He’d been on the first wave at Normandy,

he'd seen most of his friends shot to pieces,

and so the images stayed with him; he drank,

he beat his wife. That night she had a shotgun,

and what the Nazis couldn’t kill, she sure could.

 

Well, there was my second cousin,

she was married to some farmer

out in Iowa, happy, three healthy kids,

yet he blew them all away.
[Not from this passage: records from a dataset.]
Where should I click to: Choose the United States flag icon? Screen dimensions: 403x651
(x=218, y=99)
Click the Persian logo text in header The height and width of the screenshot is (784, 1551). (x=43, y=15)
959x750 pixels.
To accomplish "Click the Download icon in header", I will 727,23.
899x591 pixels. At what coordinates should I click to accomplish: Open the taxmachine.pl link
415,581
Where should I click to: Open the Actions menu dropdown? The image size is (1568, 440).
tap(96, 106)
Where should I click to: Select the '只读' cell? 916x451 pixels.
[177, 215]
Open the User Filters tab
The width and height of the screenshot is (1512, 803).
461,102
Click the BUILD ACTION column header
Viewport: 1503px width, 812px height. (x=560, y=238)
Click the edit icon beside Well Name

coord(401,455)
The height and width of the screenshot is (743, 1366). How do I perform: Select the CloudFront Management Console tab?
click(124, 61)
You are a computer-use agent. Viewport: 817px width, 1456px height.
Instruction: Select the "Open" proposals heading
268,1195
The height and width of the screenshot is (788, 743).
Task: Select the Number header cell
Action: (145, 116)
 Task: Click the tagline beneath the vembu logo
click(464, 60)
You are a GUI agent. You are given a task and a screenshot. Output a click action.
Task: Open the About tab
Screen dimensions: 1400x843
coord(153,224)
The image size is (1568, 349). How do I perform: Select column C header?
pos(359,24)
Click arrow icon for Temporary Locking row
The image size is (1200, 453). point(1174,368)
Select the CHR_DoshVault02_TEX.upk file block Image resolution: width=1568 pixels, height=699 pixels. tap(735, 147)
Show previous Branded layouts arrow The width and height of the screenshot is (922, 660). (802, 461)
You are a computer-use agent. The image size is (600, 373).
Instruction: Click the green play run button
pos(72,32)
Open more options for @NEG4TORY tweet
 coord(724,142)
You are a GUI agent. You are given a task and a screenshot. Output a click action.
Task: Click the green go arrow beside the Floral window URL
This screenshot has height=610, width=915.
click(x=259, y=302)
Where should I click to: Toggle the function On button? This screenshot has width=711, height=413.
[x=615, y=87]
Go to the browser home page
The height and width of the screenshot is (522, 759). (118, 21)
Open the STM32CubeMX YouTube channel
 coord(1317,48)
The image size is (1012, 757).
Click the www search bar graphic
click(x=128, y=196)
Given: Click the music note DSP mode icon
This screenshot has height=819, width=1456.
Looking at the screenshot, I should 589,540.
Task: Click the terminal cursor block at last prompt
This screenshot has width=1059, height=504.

The cousin

ran out the back, she had just about

got away when he caught up with her,

blew her to bits, then killed himself.

Guys get upset, stands to reason.

 

We didn’t really talk about it much.

Jack’s eldest son, Tim, was out in Iraq,

and he got himself blown to bits, too. Taking

the meaty fragments out of the sealed coffin,

Jack laid them reverently on the front lawn

and called in the neighbors. Barbecued

hamburgers, beer, fruit juice for the kids,

Stars and Stripes up on the flagpole.

 

Some party pooper called in the FBI;

they arrived in their big black SUVs,

their anoraks, their earplugs and shades.

Jack got himself arrested, they hauled

his ass into court, the media in total outrage.

They hit him up with some Federal Statute.

Judge, he said, I let the government take my son,

I was showing my friends how they sent him back.

 

Don’t know what they’re doing, most of the time,

these governments; just beneath that silky veneer

of competence, they lie. Not just sometimes, always.

When Paddy stepped off that transport at Tan Son Nhut

the first thing that hit him was the heat like a wave,

and the next was that awful overpowering smell:

they were burning, literally burning shit in barrels,

and he thought, O Christ, what the fff have I done?

 

No vaunted Green Card can be worth this, nor was it,

since, having survived that Asian madness, Paud left

God’s Own Country to God, but only if She wanted it,

and to the tossed salad of humans who lived there.

He felt no rancour nor regret. Like St. Paul before him,

he had shaken off the dust of the place from his sandals,

and had struck off down the road to different lands,

many of them in Asia. But none of them Vietnam.

 

We can walk away, as he walked away,

but I do not believe we can walk away forever.

I have seen the results of violence. And so have you.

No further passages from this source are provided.